The first thing we did was to create an AllegroDataset class, which inherits from the KITTI2D class. The constructor gets a list that holds all of our frames (we’ll explain how we got it in just a second).
The class’ __getitem__ method stays the same, but we override the _read_label and _get_img_path methods:

The _get_img_path just gives us the frame from the frame list

def _get_img_path(self, index):
   return self.single_frames[index].get_local_source()

The _read_label method gets the annotations from the frame, converts them to Yolo’s expected format and…yeah, that’s about it 🙂

The last missing part is just getting the frame list, and this is done using ClearML’s dataview object.

Dataviews are viewports into datasets registered on ClearML. Think of them as powerful SQL queries on your data lake, with versioning on top and a few more tricks. You specify a dataset (or datasets), your specific version of choice and a query on top. Such as:

Give me only frames with at least two occluded vehicles, at least one pedestrian, taken after 20:00 on residential streets.

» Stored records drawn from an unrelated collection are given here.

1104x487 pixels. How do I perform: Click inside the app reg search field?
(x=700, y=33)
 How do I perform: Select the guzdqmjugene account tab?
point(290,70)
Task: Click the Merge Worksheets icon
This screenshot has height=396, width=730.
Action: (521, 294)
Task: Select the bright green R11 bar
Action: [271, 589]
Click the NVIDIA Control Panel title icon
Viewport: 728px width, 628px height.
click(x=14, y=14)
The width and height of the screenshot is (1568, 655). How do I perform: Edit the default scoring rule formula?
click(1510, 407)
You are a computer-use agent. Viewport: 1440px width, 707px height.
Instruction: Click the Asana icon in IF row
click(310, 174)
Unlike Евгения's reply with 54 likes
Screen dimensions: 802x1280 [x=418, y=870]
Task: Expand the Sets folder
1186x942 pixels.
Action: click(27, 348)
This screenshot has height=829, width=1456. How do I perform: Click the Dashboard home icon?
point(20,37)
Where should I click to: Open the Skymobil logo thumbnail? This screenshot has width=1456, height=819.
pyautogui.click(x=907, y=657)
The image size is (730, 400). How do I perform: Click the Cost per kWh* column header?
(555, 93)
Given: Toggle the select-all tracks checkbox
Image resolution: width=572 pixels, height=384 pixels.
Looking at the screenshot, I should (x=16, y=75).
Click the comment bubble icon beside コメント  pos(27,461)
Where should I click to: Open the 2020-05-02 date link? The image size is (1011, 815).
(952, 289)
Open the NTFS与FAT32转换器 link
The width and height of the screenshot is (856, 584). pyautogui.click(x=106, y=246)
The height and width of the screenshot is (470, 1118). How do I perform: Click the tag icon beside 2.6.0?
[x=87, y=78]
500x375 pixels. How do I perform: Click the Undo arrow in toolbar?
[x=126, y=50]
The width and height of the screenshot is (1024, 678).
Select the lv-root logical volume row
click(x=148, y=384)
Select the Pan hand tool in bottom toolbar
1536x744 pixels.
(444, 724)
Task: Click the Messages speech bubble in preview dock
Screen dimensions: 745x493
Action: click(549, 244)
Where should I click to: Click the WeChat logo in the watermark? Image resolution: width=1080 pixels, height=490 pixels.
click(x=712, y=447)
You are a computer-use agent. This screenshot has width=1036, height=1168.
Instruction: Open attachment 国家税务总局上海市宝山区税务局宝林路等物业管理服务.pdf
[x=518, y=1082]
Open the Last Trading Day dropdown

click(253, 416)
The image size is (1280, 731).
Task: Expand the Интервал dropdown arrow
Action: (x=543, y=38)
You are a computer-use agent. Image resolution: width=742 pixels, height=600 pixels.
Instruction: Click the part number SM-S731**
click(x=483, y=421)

Viola! The dataview takes care of prefetching the exact data files needed for your training, ready to handoff to a dataloader.

dataview = DataView()
   dataset_name='KITTI 2D', version_name='training and validation', roi_query=['training'])
   'Car': 0, 'Van': 1, 'Truck': 2, 'Pedestrian': 3, 'Person_sitting': 4, 'Cyclist': 5, 'Tram': 6, 'Misc': 7
train_list = dataview.to_list()

And that’s basically it!

Life’s Good

Your new SOTA repo is now registered to ClearML. ClearML conforms the dataset format for you, and you can easily mix and match datasets – even without changing the code itself – with a few mouse clicks. As you can imagine, this helps tremendously with maintainability and saves time.

If you want to change the dataset – for example, you want to use COCO to train an object detector for household appliances – all that you need to do is modify the dataview you’d like. This can be as simple as choosing a dataset from a drop-down menu, setting your labels, and letting ClearML do all the behind-the-scenes magic for you!

Devil’s Advocate

Now you may say “Hey! That required coding, how is conforming to ClearML’s standard any better than before?”

Deep learning research and development is not a one-time deal. Trying multiple detectors, playing with different datasets, or modifying public repos to your needs is an ongoing process.

Without ClearML dataset management, every repo would need to be converted multiple times to accommodate multiple dataset formats (or vice versa). And this process would be needed for each new SOTA repo your organization wanted to use. It would require you to remember how to parse every dataset format in use; not only is that not scalable, it’s also annoying!

We’re just getting started!

Democratizing deep learning has a long way to go. While academia and research groups break the boundaries of performance on a daily basis, ML engineers around the world, in dynamic, creative companies, are reducing the scaffolding and making the process of applied deep learning easier, simpler, faster, and more fun. At Allegro AI, we’re committed to this mission and we’d like to think that our dataset | code | model encapsulation is just one of the many innovations we are bringing to this space to support this mission.